* START Source material *

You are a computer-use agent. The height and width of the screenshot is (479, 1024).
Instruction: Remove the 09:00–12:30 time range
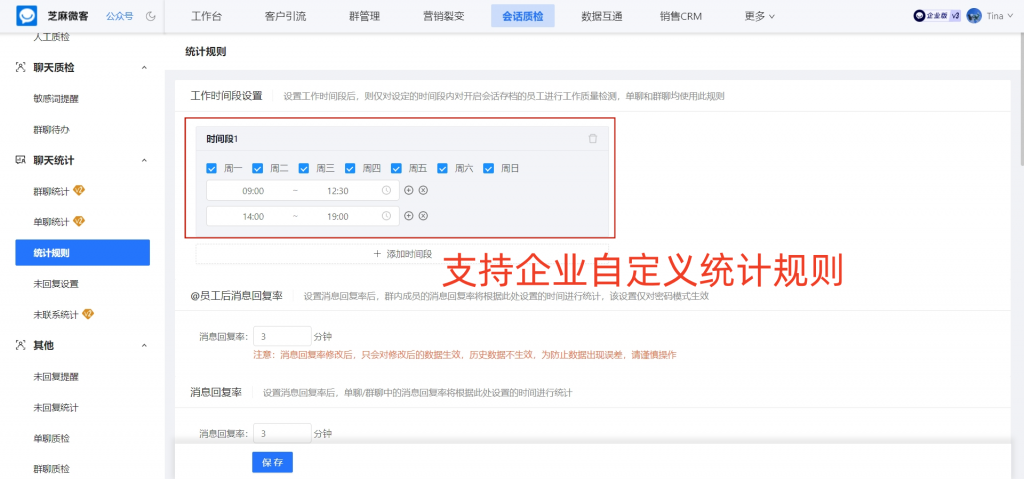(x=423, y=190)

* END Source material *
* START Source material *

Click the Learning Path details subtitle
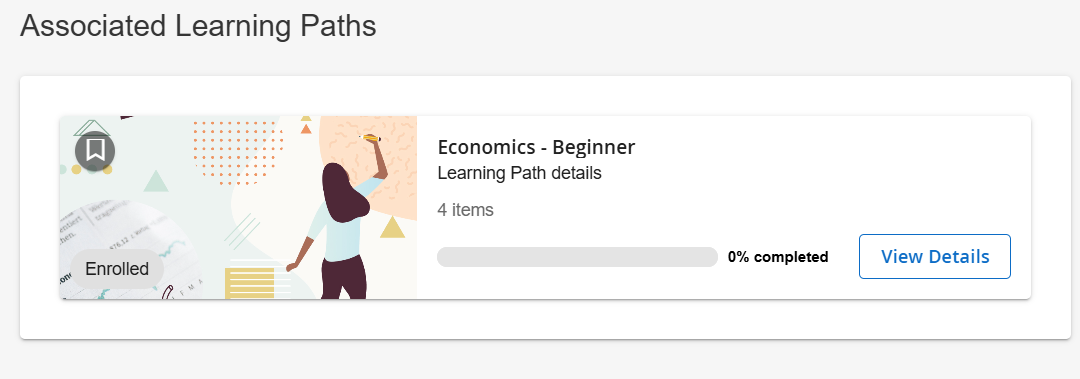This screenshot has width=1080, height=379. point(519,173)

* END Source material *
* START Source material *

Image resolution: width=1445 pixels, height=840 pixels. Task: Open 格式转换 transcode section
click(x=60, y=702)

* END Source material *

▶ _Description of the task_
Update everything from the line containing "Image resolution: width=1445" down to the line containing "click(x=60, y=702)" by swapping "section" for "panel" and keeping all else the same. Return only those lines.

▶ _Final result_
Image resolution: width=1445 pixels, height=840 pixels. Task: Open 格式转换 transcode panel
click(x=60, y=702)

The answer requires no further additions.